**Task goal**: From the first entry to the last, copy each one exactly.

[Opening Raw data section]

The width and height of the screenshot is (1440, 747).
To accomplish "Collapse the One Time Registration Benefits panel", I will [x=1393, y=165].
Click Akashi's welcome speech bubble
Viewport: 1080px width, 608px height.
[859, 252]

[Closing Raw data section]

**Task response**:
The width and height of the screenshot is (1440, 747).
To accomplish "Collapse the One Time Registration Benefits panel", I will [x=1393, y=165].
Click Akashi's welcome speech bubble
Viewport: 1080px width, 608px height.
[859, 252]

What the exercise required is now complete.